According to a 2014 Baltimore Sun article by Jules Witcover, Nixon didn't admit his guilt until he was interviewed in 1983 by former White House aide Frank Gannon (played by Andy Milder in the film).

David Edelstein of New York wrote that the film overstates the importance of its basis, the Frost interviews, stating it "elevates the 1977 interviews Nixon gave (or, rather, sold, for an unheard-of $600,000) to British TV personality David Frost into a momentous event in the history of politics and media." Edelstein also noted that "with selective editing, Morgan makes it seem as if Frost got Nixon to admit more than he actually did." Edelstein wrote that the film "is brisk, well crafted, and enjoyable enough, but the characters seem thinner (Sheen is all frozen smiles and squirms) and the outcome less consequential."

Writing for the conservative National Review, Fred Schwarz, who deemed the Frost/Nixon interviews "a notorious fizzle", commented that, the film "is an attempt to use history, assisted by plenty of dramatic license, to retrospectively turn a loss into a win. By all accounts, Frost/Nixon does a fine job of dramatizing the negotiations and preparation that led up to the interviews.
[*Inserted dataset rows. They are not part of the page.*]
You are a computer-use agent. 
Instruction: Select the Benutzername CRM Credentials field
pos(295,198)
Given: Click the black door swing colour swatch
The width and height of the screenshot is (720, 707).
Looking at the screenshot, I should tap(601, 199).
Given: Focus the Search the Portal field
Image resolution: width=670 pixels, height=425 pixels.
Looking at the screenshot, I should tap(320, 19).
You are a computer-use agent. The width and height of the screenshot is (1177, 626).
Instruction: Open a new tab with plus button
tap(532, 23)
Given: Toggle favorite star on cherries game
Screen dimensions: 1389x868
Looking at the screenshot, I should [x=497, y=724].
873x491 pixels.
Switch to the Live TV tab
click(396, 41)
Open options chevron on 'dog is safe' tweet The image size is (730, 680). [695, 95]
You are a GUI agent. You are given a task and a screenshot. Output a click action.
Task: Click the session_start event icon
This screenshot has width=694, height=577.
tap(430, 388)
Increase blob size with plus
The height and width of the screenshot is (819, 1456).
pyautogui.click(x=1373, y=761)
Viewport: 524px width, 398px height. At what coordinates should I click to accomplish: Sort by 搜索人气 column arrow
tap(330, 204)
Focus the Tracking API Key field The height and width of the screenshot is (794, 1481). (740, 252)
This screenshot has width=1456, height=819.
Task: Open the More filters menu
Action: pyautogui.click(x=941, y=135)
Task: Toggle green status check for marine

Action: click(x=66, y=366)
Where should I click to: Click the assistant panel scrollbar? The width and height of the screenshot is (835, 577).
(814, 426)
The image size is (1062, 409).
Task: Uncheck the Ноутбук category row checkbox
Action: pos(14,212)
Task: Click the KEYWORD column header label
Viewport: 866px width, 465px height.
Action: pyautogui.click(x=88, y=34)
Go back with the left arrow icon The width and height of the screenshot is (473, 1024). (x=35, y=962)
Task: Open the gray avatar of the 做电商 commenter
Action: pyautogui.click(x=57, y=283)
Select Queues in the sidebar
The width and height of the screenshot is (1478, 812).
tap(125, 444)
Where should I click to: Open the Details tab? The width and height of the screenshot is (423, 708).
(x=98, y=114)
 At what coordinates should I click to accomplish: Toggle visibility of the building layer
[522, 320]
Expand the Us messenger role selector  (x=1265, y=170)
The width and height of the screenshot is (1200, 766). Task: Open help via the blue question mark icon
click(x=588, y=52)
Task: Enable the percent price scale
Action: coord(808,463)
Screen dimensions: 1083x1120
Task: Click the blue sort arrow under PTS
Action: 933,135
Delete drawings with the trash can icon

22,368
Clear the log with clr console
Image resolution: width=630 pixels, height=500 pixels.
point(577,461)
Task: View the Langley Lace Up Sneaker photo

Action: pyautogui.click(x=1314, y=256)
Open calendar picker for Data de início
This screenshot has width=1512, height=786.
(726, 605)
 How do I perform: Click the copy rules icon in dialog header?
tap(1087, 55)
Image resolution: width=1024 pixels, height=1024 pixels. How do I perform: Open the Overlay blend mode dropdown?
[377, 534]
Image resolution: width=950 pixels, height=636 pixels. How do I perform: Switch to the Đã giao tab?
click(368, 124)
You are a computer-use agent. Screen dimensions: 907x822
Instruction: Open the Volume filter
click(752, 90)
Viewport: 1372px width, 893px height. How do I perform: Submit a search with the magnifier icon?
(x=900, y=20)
And it’s hard to imagine Frank Langella, who plays a Brezhnev-looking Nixon, giving a bad performance. Still, the movie’s fundamental premise is just plain wrong." Though generally approving, critic Daniel Eagan notes that partisans on both sides have questioned the accuracy of the film's script.

Caroline Cushing Graham, in a December 2008 interview, noted that her first trip with Frost was to the Muhammad Ali fight in Zaire, and that the two had been together for more than five years prior to when the film shows the two meeting. She remembered Frost as feeling that he did a pretty good job on every interview, whereas the film depicts him feeling he did a poor job with the first two interviews. She added that while the movie shows Frost driving, in fact they were always chauffeured because he was always making notes for the work he was doing.

Diane Sawyer, portrayed in the film in her role as one of Nixon's researchers, said in December 2008 that, "Jack Brennan is portrayed as a stern military guy," citing both the play and what she'd heard about the film version. "And he’s the funniest guy you ever met in your life, an irreverent, wonderful guy. So there you go. It's the movies."